Чиккарелли снова фыркает.

— А что с ним случилось? — спрашиваю.

— Вьетнам случился, ясное дело. — Мощная грудь Чиккарелли утомлённо вздымается и опускается. — Непонятно только, что забыл там богатенький мальчик после колледжа.

— Т-с-с! Не поминай Страну всуе, — шипит Пьетра.

Чиккарелли не обращает на неё внимания.

— Прибыл, короче, Джеймс Т. Андерсон в нашу церковь в красивом гробу за триста баксов, флагом накрытом. Всё государством оплачено, как положено. Мой брат — он тоже из класса-шестьдесят четыре — играл в его команде и нёс гроб на похоронах. Внутри перекатывался какой-то предмет, и парни сошлись на мнении, что это была голова.

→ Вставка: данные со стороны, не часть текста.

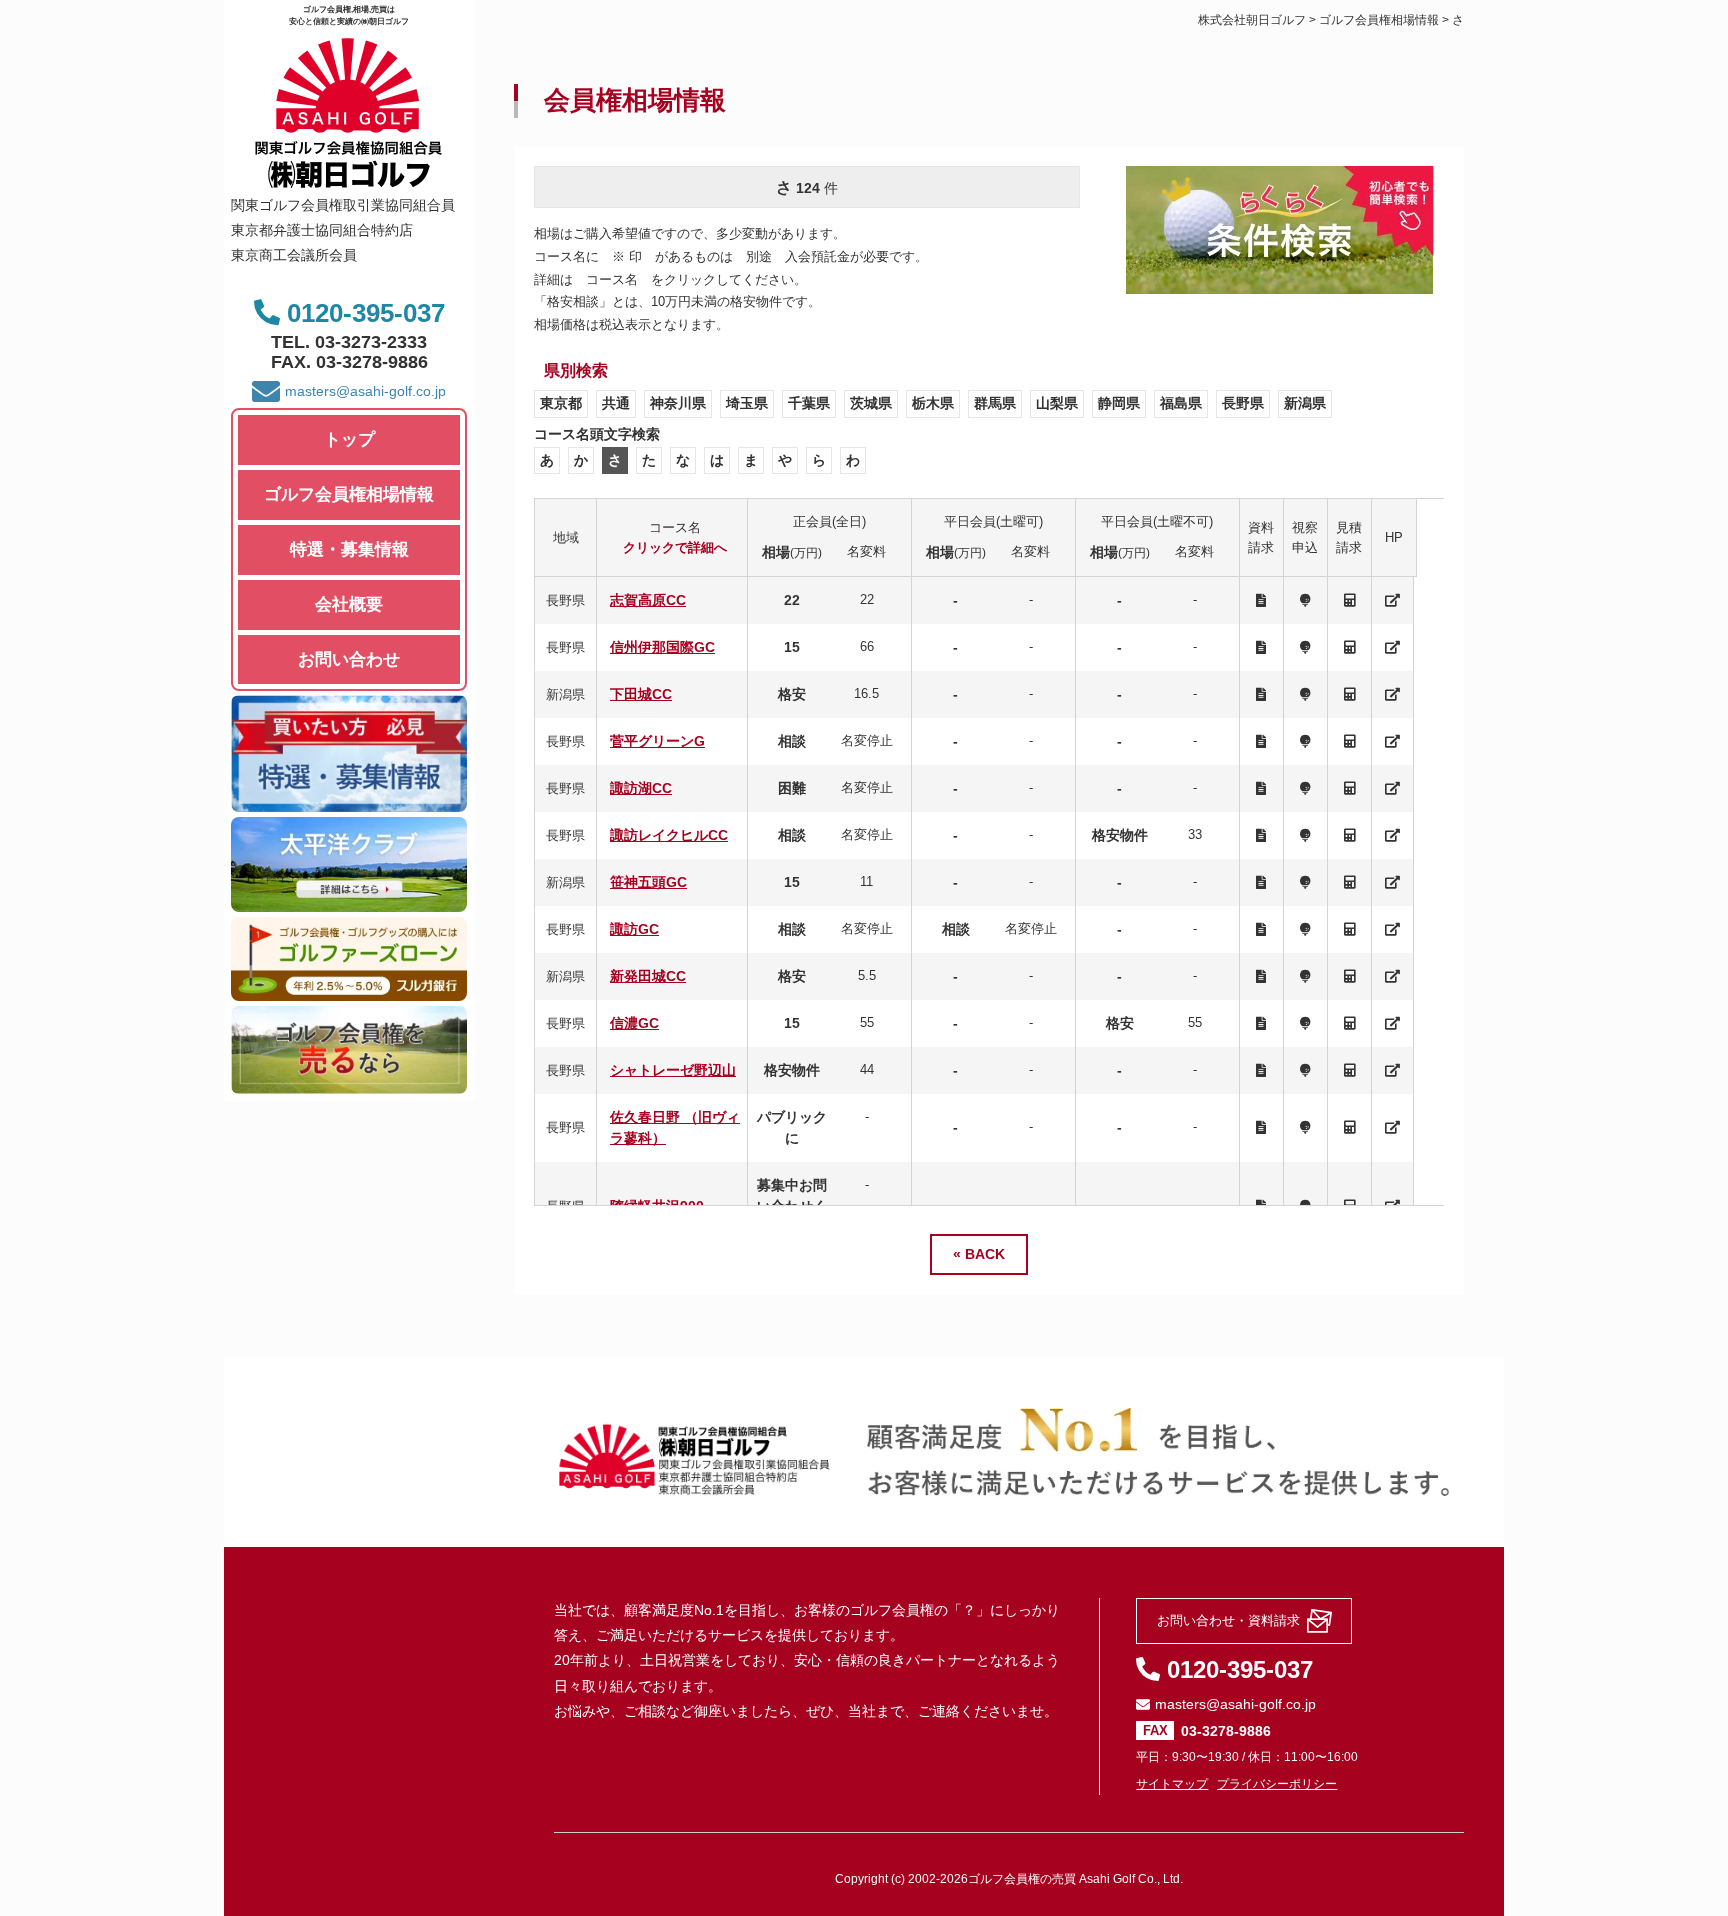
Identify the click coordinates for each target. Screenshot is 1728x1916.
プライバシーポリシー (1277, 1784)
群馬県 (995, 403)
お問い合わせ (349, 659)
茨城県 (871, 403)
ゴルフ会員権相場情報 (349, 494)
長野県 (1243, 403)
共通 (616, 403)
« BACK (979, 1254)
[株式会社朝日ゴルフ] (349, 180)
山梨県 (1057, 403)
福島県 (1181, 403)
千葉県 (809, 403)
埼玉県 (747, 403)
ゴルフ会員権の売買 (1022, 1879)
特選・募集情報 (349, 549)
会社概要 (349, 604)
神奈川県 (678, 403)
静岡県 (1119, 403)
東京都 (561, 403)
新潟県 (1305, 403)
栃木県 (933, 403)
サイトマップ (1172, 1784)
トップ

— Вернон, — перебивает её Абигаль, — тогда алтарным мальчиком был. И ведро святой воды для окропления гроба опрокинул. Прямо под ноги собравшимся. Дурной знак...

Чиккарелли продолжает:

— Говорят, будто Черил Таггарт, его невеста, следующей ночью раскопала могилу. Забрала голову Джеймса Т. Андерсона и бросилась с ней в Ниагару.

— Вот это любовь, вот это любовь! — восхищённо вздыхают Абигаль и Дюймовочка.

— Черил Таггарт, кстати, была капитаном волейбольной команды святой Агнессы.

— ...Девять дней спустя, — перехватывает Пьетра, — кто-то проник в Иезуитскую школу и украл мяч, которым «Крестоносцы» выиграли чемпионат штата. Ночной сторож видел обоих похитителей — мужчину без головы и женщину. Мяч пропал бесследно, а сторож в дурку отъехал.

Абигаль беззвучно шевелит губами и крестится.

— ...Здесь необходимо уточнить: сторож тот наркетом оказался и вообще динки-донк был. — Осень-Зима прокручивает палец у виска.

— Такие дела, — заканчивает Чиккарелли. — Наши школы примерно поровну разделились: кто-то верит, кто-то — нет, однако дух Джеймса Т. Андерсона и Черил Таггарт перед важными матчами стараются задобрить все.

Девчонки смолкают. Средь воцарившейся тишины я говорю:

— Ну охренеть вы католики.

Мистер Макбрайд подходит к окну. Мы вонзаем лопаты в снег.